WHAT YOU NEED TO DO:
Retype all of the entries word for word.

Pixel coordinate grounding data
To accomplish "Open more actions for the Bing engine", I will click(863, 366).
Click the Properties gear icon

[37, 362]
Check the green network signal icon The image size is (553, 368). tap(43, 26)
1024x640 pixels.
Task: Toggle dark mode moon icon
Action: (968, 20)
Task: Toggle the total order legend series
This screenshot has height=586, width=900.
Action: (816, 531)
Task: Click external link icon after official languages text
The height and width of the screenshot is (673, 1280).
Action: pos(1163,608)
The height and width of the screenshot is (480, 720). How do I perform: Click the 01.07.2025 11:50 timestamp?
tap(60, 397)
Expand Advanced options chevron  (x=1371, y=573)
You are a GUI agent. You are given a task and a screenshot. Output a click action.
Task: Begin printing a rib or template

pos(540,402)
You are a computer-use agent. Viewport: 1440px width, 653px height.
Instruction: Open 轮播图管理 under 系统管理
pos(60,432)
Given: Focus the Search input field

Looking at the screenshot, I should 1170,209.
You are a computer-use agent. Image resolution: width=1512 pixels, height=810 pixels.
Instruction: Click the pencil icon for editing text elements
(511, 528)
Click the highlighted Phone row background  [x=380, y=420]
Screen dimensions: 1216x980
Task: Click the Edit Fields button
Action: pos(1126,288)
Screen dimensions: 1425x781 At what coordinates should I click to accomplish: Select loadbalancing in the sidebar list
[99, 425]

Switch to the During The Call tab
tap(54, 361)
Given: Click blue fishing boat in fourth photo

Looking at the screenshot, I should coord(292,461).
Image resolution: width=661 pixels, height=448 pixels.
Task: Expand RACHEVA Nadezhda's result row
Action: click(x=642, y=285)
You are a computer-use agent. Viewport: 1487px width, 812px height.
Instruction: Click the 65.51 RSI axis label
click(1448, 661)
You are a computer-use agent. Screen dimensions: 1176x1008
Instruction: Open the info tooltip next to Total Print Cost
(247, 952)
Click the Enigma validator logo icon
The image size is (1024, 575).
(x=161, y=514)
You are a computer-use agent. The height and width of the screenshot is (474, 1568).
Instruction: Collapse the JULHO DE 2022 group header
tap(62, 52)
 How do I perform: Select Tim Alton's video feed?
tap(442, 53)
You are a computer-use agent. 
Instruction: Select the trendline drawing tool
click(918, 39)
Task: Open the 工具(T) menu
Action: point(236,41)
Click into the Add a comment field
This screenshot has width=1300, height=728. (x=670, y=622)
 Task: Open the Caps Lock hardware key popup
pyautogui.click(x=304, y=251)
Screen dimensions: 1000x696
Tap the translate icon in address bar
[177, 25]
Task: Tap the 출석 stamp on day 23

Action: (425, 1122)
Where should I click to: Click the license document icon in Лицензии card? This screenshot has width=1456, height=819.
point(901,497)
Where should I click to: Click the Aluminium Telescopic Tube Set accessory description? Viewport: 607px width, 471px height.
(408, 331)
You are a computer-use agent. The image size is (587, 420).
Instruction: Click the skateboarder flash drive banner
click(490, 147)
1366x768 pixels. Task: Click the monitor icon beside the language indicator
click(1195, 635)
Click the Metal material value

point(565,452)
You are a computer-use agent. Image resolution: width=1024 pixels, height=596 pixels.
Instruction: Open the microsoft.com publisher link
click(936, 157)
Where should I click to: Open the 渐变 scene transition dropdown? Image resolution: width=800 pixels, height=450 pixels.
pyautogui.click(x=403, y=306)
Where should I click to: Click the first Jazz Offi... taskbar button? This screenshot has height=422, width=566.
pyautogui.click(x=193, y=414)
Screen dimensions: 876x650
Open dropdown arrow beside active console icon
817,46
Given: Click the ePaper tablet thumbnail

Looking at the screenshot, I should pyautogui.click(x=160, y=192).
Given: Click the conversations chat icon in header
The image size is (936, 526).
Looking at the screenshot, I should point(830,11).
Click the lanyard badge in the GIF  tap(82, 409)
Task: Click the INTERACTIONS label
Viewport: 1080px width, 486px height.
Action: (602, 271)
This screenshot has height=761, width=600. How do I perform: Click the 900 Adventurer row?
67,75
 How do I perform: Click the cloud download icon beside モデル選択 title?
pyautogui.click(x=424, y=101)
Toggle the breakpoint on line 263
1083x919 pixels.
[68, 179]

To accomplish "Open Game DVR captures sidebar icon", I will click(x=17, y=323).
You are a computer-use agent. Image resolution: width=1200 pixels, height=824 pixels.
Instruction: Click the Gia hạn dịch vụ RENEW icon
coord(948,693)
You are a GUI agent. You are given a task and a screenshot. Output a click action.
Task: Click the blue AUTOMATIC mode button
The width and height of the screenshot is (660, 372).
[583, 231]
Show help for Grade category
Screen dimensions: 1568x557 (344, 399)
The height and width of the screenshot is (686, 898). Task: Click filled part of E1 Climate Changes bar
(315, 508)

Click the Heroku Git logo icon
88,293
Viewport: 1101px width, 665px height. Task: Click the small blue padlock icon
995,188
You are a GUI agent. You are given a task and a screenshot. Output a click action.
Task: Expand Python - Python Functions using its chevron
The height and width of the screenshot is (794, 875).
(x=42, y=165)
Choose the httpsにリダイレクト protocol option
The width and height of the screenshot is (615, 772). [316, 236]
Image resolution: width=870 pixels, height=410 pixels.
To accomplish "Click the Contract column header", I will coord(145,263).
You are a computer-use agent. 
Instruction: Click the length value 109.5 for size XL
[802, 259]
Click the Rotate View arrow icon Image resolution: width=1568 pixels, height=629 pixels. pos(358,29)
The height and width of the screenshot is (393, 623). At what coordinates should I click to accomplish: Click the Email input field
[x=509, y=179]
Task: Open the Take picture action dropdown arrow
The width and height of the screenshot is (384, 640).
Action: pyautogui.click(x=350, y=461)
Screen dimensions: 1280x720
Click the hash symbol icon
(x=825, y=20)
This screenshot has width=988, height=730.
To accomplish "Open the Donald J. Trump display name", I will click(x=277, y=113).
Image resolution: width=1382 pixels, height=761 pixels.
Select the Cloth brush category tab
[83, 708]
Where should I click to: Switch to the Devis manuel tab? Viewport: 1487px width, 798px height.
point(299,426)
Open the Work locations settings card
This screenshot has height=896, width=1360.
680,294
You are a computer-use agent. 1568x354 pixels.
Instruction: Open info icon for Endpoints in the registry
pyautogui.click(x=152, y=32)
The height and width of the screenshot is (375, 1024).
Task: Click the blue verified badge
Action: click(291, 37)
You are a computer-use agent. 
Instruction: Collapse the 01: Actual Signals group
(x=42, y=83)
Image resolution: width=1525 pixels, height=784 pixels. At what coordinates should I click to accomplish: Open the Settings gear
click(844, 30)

WRITTEN REPLY:
To accomplish "Open more actions for the Bing engine", I will click(863, 366).
Click the Properties gear icon

[37, 362]
Check the green network signal icon The image size is (553, 368). tap(43, 26)
1024x640 pixels.
Task: Toggle dark mode moon icon
Action: (968, 20)
Task: Toggle the total order legend series
This screenshot has height=586, width=900.
Action: (816, 531)
Task: Click external link icon after official languages text
The height and width of the screenshot is (673, 1280).
Action: pos(1163,608)
The height and width of the screenshot is (480, 720). How do I perform: Click the 01.07.2025 11:50 timestamp?
tap(60, 397)
Expand Advanced options chevron  (x=1371, y=573)
You are a GUI agent. You are given a task and a screenshot. Output a click action.
Task: Begin printing a rib or template

pos(540,402)
You are a computer-use agent. Viewport: 1440px width, 653px height.
Instruction: Open 轮播图管理 under 系统管理
pos(60,432)
Given: Focus the Search input field

Looking at the screenshot, I should 1170,209.
You are a computer-use agent. Image resolution: width=1512 pixels, height=810 pixels.
Instruction: Click the pencil icon for editing text elements
(511, 528)
Click the highlighted Phone row background  [x=380, y=420]
Screen dimensions: 1216x980
Task: Click the Edit Fields button
Action: pos(1126,288)
Screen dimensions: 1425x781 At what coordinates should I click to accomplish: Select loadbalancing in the sidebar list
[99, 425]

Switch to the During The Call tab
tap(54, 361)
Given: Click blue fishing boat in fourth photo

Looking at the screenshot, I should coord(292,461).
Image resolution: width=661 pixels, height=448 pixels.
Task: Expand RACHEVA Nadezhda's result row
Action: click(x=642, y=285)
You are a computer-use agent. Viewport: 1487px width, 812px height.
Instruction: Click the 65.51 RSI axis label
click(1448, 661)
You are a computer-use agent. Screen dimensions: 1176x1008
Instruction: Open the info tooltip next to Total Print Cost
(247, 952)
Click the Enigma validator logo icon
The image size is (1024, 575).
(x=161, y=514)
You are a computer-use agent. The height and width of the screenshot is (474, 1568).
Instruction: Collapse the JULHO DE 2022 group header
tap(62, 52)
 How do I perform: Select Tim Alton's video feed?
tap(442, 53)
You are a computer-use agent. 
Instruction: Select the trendline drawing tool
click(918, 39)
Task: Open the 工具(T) menu
Action: point(236,41)
Click into the Add a comment field
This screenshot has width=1300, height=728. (x=670, y=622)
 Task: Open the Caps Lock hardware key popup
pyautogui.click(x=304, y=251)
Screen dimensions: 1000x696
Tap the translate icon in address bar
[177, 25]
Task: Tap the 출석 stamp on day 23

Action: (425, 1122)
Where should I click to: Click the license document icon in Лицензии card? This screenshot has width=1456, height=819.
point(901,497)
Where should I click to: Click the Aluminium Telescopic Tube Set accessory description? Viewport: 607px width, 471px height.
(408, 331)
You are a computer-use agent. The image size is (587, 420).
Instruction: Click the skateboarder flash drive banner
click(490, 147)
1366x768 pixels. Task: Click the monitor icon beside the language indicator
click(1195, 635)
Click the Metal material value

point(565,452)
You are a computer-use agent. Image resolution: width=1024 pixels, height=596 pixels.
Instruction: Open the microsoft.com publisher link
click(936, 157)
Where should I click to: Open the 渐变 scene transition dropdown? Image resolution: width=800 pixels, height=450 pixels.
pyautogui.click(x=403, y=306)
Where should I click to: Click the first Jazz Offi... taskbar button? This screenshot has height=422, width=566.
pyautogui.click(x=193, y=414)
Screen dimensions: 876x650
Open dropdown arrow beside active console icon
817,46
Given: Click the ePaper tablet thumbnail

Looking at the screenshot, I should pyautogui.click(x=160, y=192).
Given: Click the conversations chat icon in header
The image size is (936, 526).
Looking at the screenshot, I should point(830,11).
Click the lanyard badge in the GIF  tap(82, 409)
Task: Click the INTERACTIONS label
Viewport: 1080px width, 486px height.
Action: (602, 271)
This screenshot has height=761, width=600. How do I perform: Click the 900 Adventurer row?
67,75
 How do I perform: Click the cloud download icon beside モデル選択 title?
pyautogui.click(x=424, y=101)
Toggle the breakpoint on line 263
1083x919 pixels.
[68, 179]

To accomplish "Open Game DVR captures sidebar icon", I will click(x=17, y=323).
You are a computer-use agent. Image resolution: width=1200 pixels, height=824 pixels.
Instruction: Click the Gia hạn dịch vụ RENEW icon
coord(948,693)
You are a GUI agent. You are given a task and a screenshot. Output a click action.
Task: Click the blue AUTOMATIC mode button
The width and height of the screenshot is (660, 372).
[583, 231]
Show help for Grade category
Screen dimensions: 1568x557 (344, 399)
The height and width of the screenshot is (686, 898). Task: Click filled part of E1 Climate Changes bar
(315, 508)

Click the Heroku Git logo icon
88,293
Viewport: 1101px width, 665px height. Task: Click the small blue padlock icon
995,188
You are a GUI agent. You are given a task and a screenshot. Output a click action.
Task: Expand Python - Python Functions using its chevron
The height and width of the screenshot is (794, 875).
(x=42, y=165)
Choose the httpsにリダイレクト protocol option
The width and height of the screenshot is (615, 772). [316, 236]
Image resolution: width=870 pixels, height=410 pixels.
To accomplish "Click the Contract column header", I will coord(145,263).
You are a computer-use agent. 
Instruction: Click the length value 109.5 for size XL
[802, 259]
Click the Rotate View arrow icon Image resolution: width=1568 pixels, height=629 pixels. pos(358,29)
The height and width of the screenshot is (393, 623). At what coordinates should I click to accomplish: Click the Email input field
[x=509, y=179]
Task: Open the Take picture action dropdown arrow
The width and height of the screenshot is (384, 640).
Action: pyautogui.click(x=350, y=461)
Screen dimensions: 1280x720
Click the hash symbol icon
(x=825, y=20)
This screenshot has width=988, height=730.
To accomplish "Open the Donald J. Trump display name", I will click(x=277, y=113).
Image resolution: width=1382 pixels, height=761 pixels.
Select the Cloth brush category tab
[83, 708]
Where should I click to: Switch to the Devis manuel tab? Viewport: 1487px width, 798px height.
point(299,426)
Open the Work locations settings card
This screenshot has height=896, width=1360.
680,294
You are a computer-use agent. 1568x354 pixels.
Instruction: Open info icon for Endpoints in the registry
pyautogui.click(x=152, y=32)
The height and width of the screenshot is (375, 1024).
Task: Click the blue verified badge
Action: click(291, 37)
You are a computer-use agent. 
Instruction: Collapse the 01: Actual Signals group
(x=42, y=83)
Image resolution: width=1525 pixels, height=784 pixels. At what coordinates should I click to accomplish: Open the Settings gear
click(844, 30)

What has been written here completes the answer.